After suffering a year of badly eroded customer confidence caused by scam e-mails linked to ghosted bank Web sites, the financial industry has swallowed its pride and slipped into bed with police to fight online fraud.
Specialist security staff from the Commonwealth Bank Group, Westpac Banking Corp., National Australia Bank Ltd., ANZ Banking Group Ltd. and St George Bank Ltd. have been dispatched to the Australian High-Tech Crime Centre (AHTCC) in Canberra to work on a newly formed anti-phishing squad.
To be known as the Joint Banking and Finance Sector Investigation Team, the banks will second five full-time staff to the AHTCC. The staff will provide specialist advice and will effectively act as a liaison conduit between their own institutions and law enforcement authorities to gather intelligence, identify scams as they happen and shut them down.
The move effectively resolves a long standing impasse between law enforcement agencies and the banks over what access banks give police and other agencies to data on fraud within financial institutions in the course of their investigations.
The crime center has also managed a financial coup for law enforcement, with all the positions from the banks being funded out of a special finance industry kitty.

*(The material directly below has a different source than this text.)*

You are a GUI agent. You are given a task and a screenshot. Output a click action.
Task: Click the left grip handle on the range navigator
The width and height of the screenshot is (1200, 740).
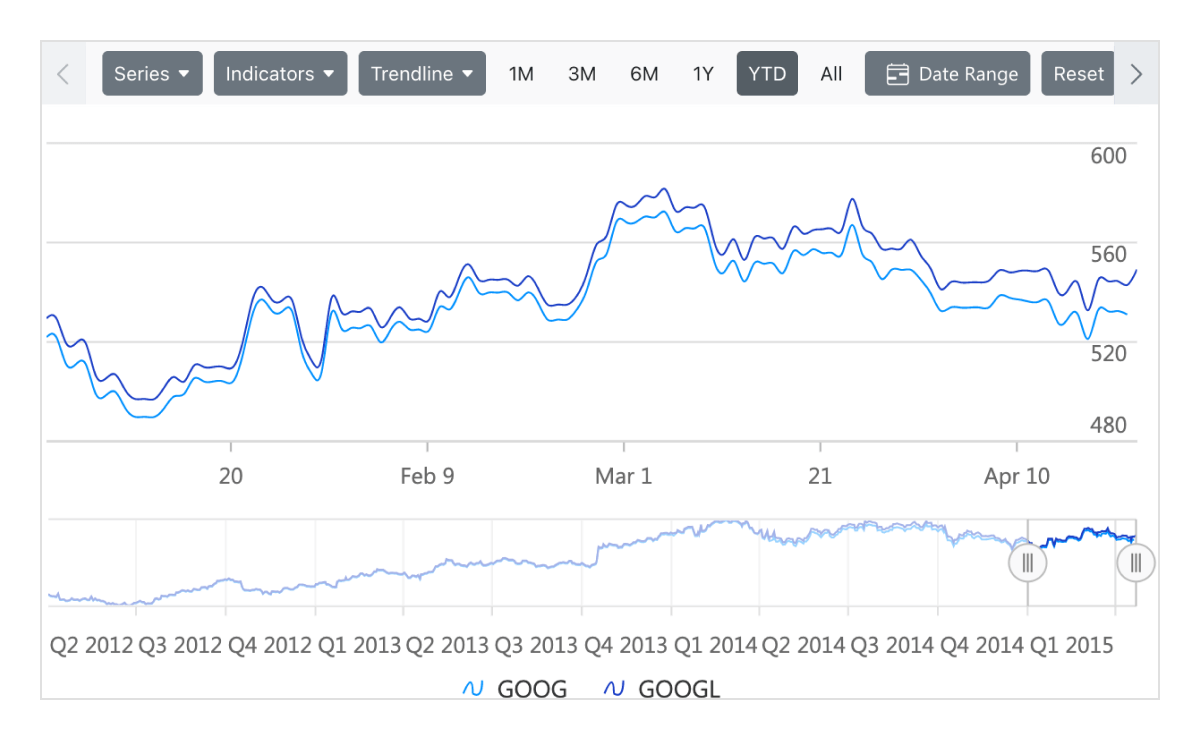[1027, 563]
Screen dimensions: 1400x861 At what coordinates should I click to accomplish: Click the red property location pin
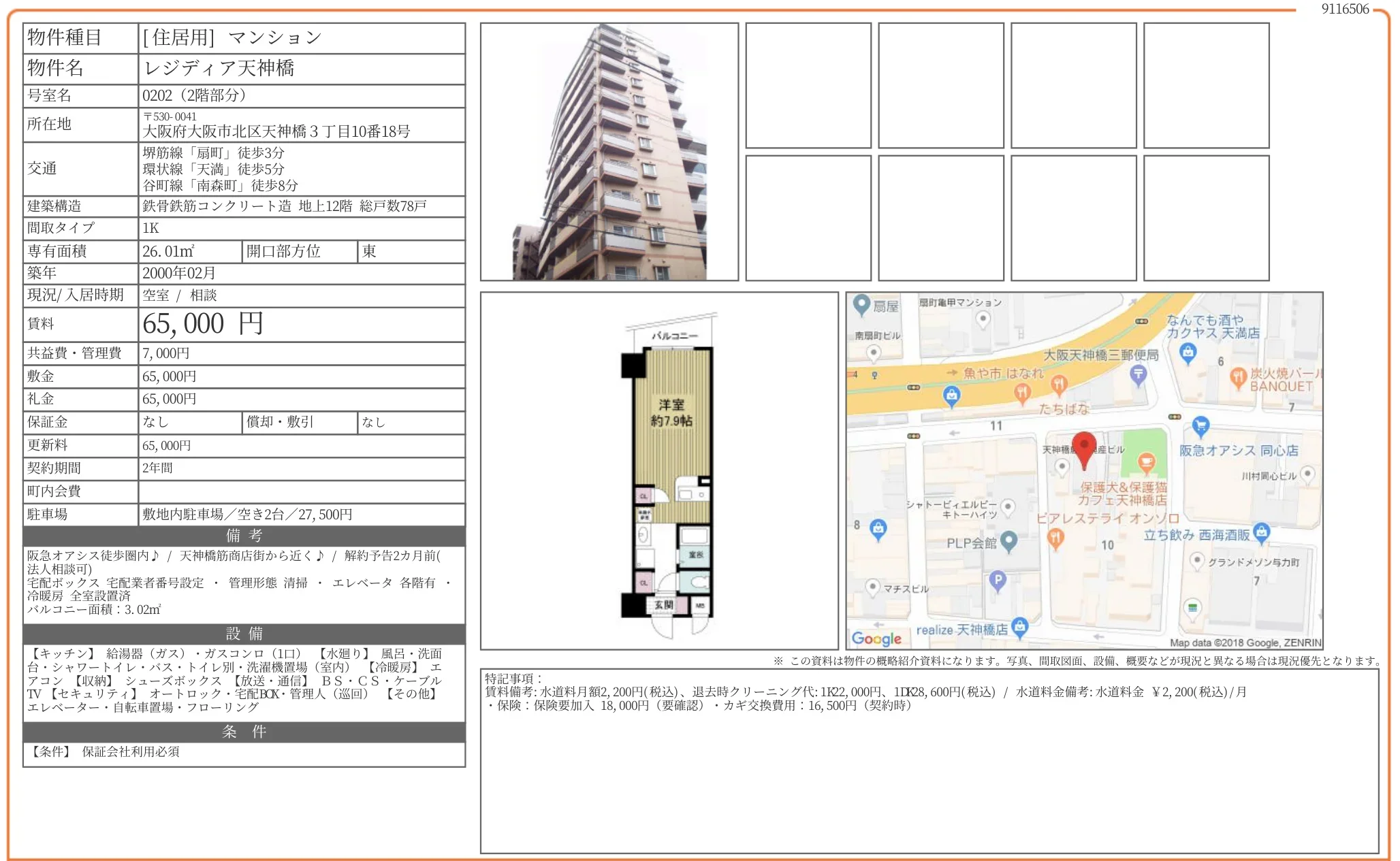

The Australian Bankers Association, the Credit Union Services Corporation of Australia Ltd. (Cuscal), Mastercard and Visa have all stumped up cash for the new venture — but will not say how much.
American Express has also confirmed it will contribute expertise to the joint effort, but was similarly unable confirm whether it will be a paid-up contributor.
A spokesman for Justice Minister Chris Ellison described the formation of the anti-phishing squad as “a very positive development” that involved negotiations that went for “a number of months” between the justice minister, law enforcement agencies and banks.
However, the spokesman said he was as yet unable to put a dollar value on the contribution of the banks, saying only that it may “perhaps” come at a later date.
Another output of the public-private crackdown on cyber crooks will be the creation of a “National Response Plan” to enable financial institutions to report phishing outbreaks to AusCert for analysis and investigation.
The Department of Communications, Information Technology and the Arts (DCITA) has similarly chipped in with the Australian Communications Authority understood to be investigating ways to leverage a number of memoranda of understandings with other countries to prosecute spammers.
Manger for online policy at DCITA’s spam-busting Office of the Information Economy (OIE) Lindsay Barton said, “We are having ongoing detailed discussions with a number of jurisdictions about antispam policy (through the OIE) and enforcement activities (through the ACA)”.